Мама с Валечкой должна была там заночевать и вернуться только завтра, а может, и послезавтра: впереди выходные – суббота и воскресенье. Сегодня же мама взяла отгул, у нее оставались какие-то три или четыре дня от отпуска, растраченного еще зимой на выгодную подработку.

Дома был отец. Но опять, наверное, пришел Витек и в кухне дым коромыслом… А после ухода Витька – его раздраженное цепляние ко всякой ерунде, тяжелые, как перед концом света, вздохи. Нет уж, домой не хотелось! Только поесть бы чего, и холодно… Жаль, Нателлы нет, можно было бы к ней. Вообще в городе, считай, никого из своих: лето, все разъехались. Наверное, она сглупила: не надо было отказываться от кино или, во всяком случае, говорить, что идет домой. Такой вечер – гуляй сколько влезет, а в результате и некуда идти, и голодная, и замерзла, и скучно! А Леша со своей дурацкой деликатностью совершенно не сечет подтекста: «да» – так «да», «нет» – так уж «нет» намертво, и никакой для него возможности расколоть это «нет», как орех, посмотреть, что же там, внутри. Вдруг маленькое «да»? Правда, не стоит так уж сильно на него обижаться, во многом она и сама виновата. И если ее поставить на его место, то еще неизвестно, как бы она чувствовала себя и какие б ловила подтексты.
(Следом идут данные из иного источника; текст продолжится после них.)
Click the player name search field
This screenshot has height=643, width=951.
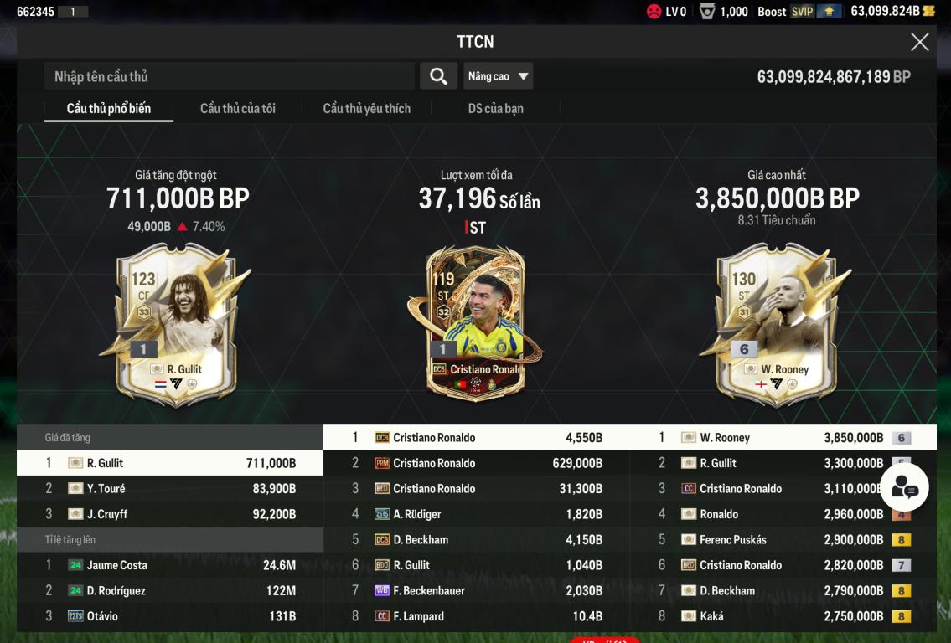pyautogui.click(x=230, y=76)
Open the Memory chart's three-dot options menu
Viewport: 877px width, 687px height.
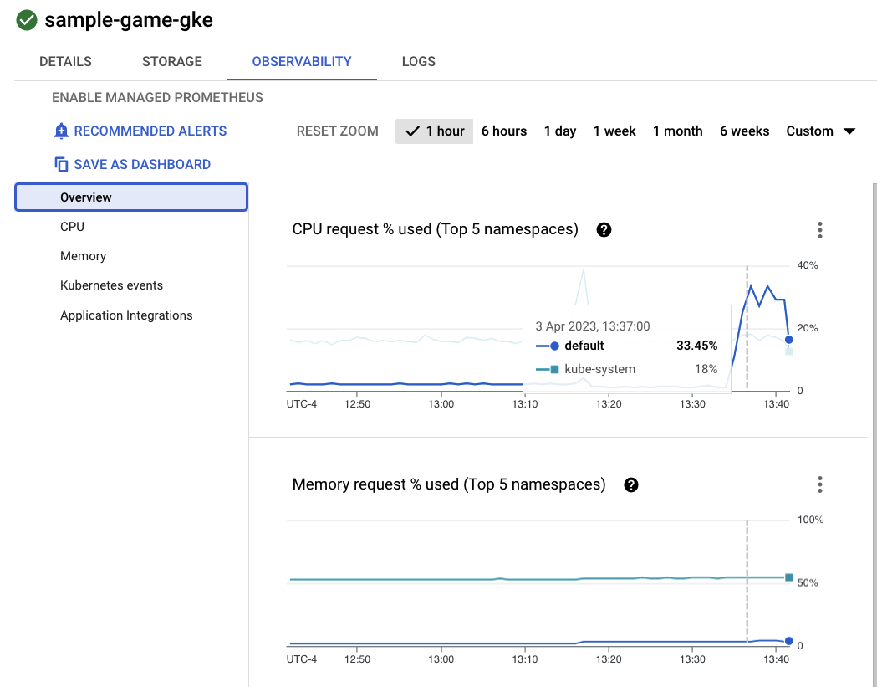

Устя полезла в сумку – посмотреть, не завалялось ли там чего пожевать или монетка на стаканчик кофе, – «Пирожковая» еще работала, можно было бы туда заскочить. Но тут же наткнулась на ключи Великодворской. Они скромно привалились к пустой обертке из-под печенья, словно стеснялись находиться в чужой сумке, брелочный янтарный желудь отечески прикрывал их сверху. «Слушай, – сказала сама себе Устя. – А что, если вернуться туда? Подумаешь, что такого! Посидеть, выпить чаю… Кстати, посмотреть эту книжку…» Она приметила ее среди других книг еще в первый день: в белой суперобложке, по которой наискосок, с разным нажимом – то будто тончайшим пером, то будто перо нацепляло ворсинок и тащит их за собой – было выведено название: «ЖЕНЩИНА». Устя на секунду, пока Леша возился с рыбой, сняла ее с полки, открыла обложку и прочитала: «Энциклопедия супружеской жизни», том первый, перевод с французского… Книга была объемная, так что утащить ее потихоньку домой и так же потихоньку вернуть непросто: Леша мог заметить, а спрашивать у него, как у временного хозяина, – так уж лучше вообще обойтись. Почему-то смотреть про это в кино, сидя с ним рядом, она могла, а попросить про это же книгу – ни за что! Впрочем, чего удивляться? Заранее ведь не знаешь, что выплывет на экран, а здесь, с книгой, как бы специальный, жгучий интерес. Только у кого он отсутствует? Может, и есть такие, но их, она уверена, отнюдь не большинство.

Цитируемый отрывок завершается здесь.